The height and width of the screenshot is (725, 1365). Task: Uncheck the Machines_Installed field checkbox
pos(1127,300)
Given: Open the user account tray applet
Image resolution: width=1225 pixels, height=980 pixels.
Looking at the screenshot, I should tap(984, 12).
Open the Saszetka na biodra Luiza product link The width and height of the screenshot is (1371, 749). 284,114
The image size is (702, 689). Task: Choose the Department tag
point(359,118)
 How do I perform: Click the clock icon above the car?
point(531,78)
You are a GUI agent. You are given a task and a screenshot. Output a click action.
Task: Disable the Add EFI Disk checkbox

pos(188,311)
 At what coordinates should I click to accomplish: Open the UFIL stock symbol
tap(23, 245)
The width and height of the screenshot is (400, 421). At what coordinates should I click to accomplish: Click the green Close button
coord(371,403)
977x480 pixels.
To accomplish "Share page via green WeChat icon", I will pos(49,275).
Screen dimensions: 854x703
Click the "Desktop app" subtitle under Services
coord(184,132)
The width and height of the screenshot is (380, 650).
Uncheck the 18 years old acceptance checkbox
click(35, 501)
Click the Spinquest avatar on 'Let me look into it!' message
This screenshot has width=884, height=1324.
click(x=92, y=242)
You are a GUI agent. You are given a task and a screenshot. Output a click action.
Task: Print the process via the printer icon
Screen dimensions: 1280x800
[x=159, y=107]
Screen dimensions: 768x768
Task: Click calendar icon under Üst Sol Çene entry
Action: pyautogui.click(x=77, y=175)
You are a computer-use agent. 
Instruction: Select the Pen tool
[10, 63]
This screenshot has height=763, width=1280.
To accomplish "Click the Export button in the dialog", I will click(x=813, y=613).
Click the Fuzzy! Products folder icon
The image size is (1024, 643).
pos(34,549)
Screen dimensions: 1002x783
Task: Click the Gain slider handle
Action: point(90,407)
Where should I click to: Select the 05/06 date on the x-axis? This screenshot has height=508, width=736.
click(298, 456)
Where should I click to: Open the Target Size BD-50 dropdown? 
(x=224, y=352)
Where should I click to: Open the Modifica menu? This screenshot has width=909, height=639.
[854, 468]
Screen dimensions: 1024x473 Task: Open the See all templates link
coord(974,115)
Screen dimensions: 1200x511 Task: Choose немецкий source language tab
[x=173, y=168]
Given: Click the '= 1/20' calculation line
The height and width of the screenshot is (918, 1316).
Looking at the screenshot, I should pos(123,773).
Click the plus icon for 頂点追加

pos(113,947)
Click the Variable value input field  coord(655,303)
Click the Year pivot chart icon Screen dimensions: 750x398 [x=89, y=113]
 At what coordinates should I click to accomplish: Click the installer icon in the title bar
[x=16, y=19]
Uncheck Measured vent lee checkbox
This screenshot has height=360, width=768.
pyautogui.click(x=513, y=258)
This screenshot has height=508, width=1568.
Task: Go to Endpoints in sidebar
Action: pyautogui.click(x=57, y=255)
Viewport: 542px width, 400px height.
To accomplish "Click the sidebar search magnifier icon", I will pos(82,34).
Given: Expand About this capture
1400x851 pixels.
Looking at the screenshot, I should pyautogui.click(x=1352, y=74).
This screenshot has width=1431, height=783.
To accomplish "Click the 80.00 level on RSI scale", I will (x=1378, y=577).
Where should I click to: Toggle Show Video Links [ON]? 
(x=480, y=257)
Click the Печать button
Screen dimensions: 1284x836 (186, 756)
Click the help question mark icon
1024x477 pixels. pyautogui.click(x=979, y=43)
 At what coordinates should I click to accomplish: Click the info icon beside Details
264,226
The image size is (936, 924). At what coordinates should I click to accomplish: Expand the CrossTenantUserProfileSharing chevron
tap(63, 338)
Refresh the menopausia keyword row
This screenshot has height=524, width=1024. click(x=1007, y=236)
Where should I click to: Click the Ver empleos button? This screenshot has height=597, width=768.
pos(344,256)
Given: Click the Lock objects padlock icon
--------------------
*Task description*. From the first line to the last, return the data above exactly.

*Solution*.
The height and width of the screenshot is (725, 1365). Task: Uncheck the Machines_Installed field checkbox
pos(1127,300)
Given: Open the user account tray applet
Image resolution: width=1225 pixels, height=980 pixels.
Looking at the screenshot, I should tap(984, 12).
Open the Saszetka na biodra Luiza product link The width and height of the screenshot is (1371, 749). 284,114
The image size is (702, 689). Task: Choose the Department tag
point(359,118)
 How do I perform: Click the clock icon above the car?
point(531,78)
You are a GUI agent. You are given a task and a screenshot. Output a click action.
Task: Disable the Add EFI Disk checkbox

pos(188,311)
 At what coordinates should I click to accomplish: Open the UFIL stock symbol
tap(23, 245)
The width and height of the screenshot is (400, 421). At what coordinates should I click to accomplish: Click the green Close button
coord(371,403)
977x480 pixels.
To accomplish "Share page via green WeChat icon", I will pos(49,275).
Screen dimensions: 854x703
Click the "Desktop app" subtitle under Services
coord(184,132)
The width and height of the screenshot is (380, 650).
Uncheck the 18 years old acceptance checkbox
click(35, 501)
Click the Spinquest avatar on 'Let me look into it!' message
This screenshot has width=884, height=1324.
click(x=92, y=242)
You are a GUI agent. You are given a task and a screenshot. Output a click action.
Task: Print the process via the printer icon
Screen dimensions: 1280x800
[x=159, y=107]
Screen dimensions: 768x768
Task: Click calendar icon under Üst Sol Çene entry
Action: pyautogui.click(x=77, y=175)
You are a computer-use agent. 
Instruction: Select the Pen tool
[10, 63]
This screenshot has height=763, width=1280.
To accomplish "Click the Export button in the dialog", I will click(x=813, y=613).
Click the Fuzzy! Products folder icon
The image size is (1024, 643).
pos(34,549)
Screen dimensions: 1002x783
Task: Click the Gain slider handle
Action: point(90,407)
Where should I click to: Select the 05/06 date on the x-axis? This screenshot has height=508, width=736.
click(298, 456)
Where should I click to: Open the Target Size BD-50 dropdown? 
(x=224, y=352)
Where should I click to: Open the Modifica menu? This screenshot has width=909, height=639.
[854, 468]
Screen dimensions: 1024x473 Task: Open the See all templates link
coord(974,115)
Screen dimensions: 1200x511 Task: Choose немецкий source language tab
[x=173, y=168]
Given: Click the '= 1/20' calculation line
The height and width of the screenshot is (918, 1316).
Looking at the screenshot, I should pos(123,773).
Click the plus icon for 頂点追加

pos(113,947)
Click the Variable value input field  coord(655,303)
Click the Year pivot chart icon Screen dimensions: 750x398 [x=89, y=113]
 At what coordinates should I click to accomplish: Click the installer icon in the title bar
[x=16, y=19]
Uncheck Measured vent lee checkbox
This screenshot has height=360, width=768.
pyautogui.click(x=513, y=258)
This screenshot has height=508, width=1568.
Task: Go to Endpoints in sidebar
Action: pyautogui.click(x=57, y=255)
Viewport: 542px width, 400px height.
To accomplish "Click the sidebar search magnifier icon", I will pos(82,34).
Given: Expand About this capture
1400x851 pixels.
Looking at the screenshot, I should pyautogui.click(x=1352, y=74).
This screenshot has width=1431, height=783.
To accomplish "Click the 80.00 level on RSI scale", I will (x=1378, y=577).
Where should I click to: Toggle Show Video Links [ON]? 
(x=480, y=257)
Click the Печать button
Screen dimensions: 1284x836 (186, 756)
Click the help question mark icon
1024x477 pixels. pyautogui.click(x=979, y=43)
 At what coordinates should I click to accomplish: Click the info icon beside Details
264,226
The image size is (936, 924). At what coordinates should I click to accomplish: Expand the CrossTenantUserProfileSharing chevron
tap(63, 338)
Refresh the menopausia keyword row
This screenshot has height=524, width=1024. click(x=1007, y=236)
Where should I click to: Click the Ver empleos button? This screenshot has height=597, width=768.
pos(344,256)
Given: Click the Lock objects padlock icon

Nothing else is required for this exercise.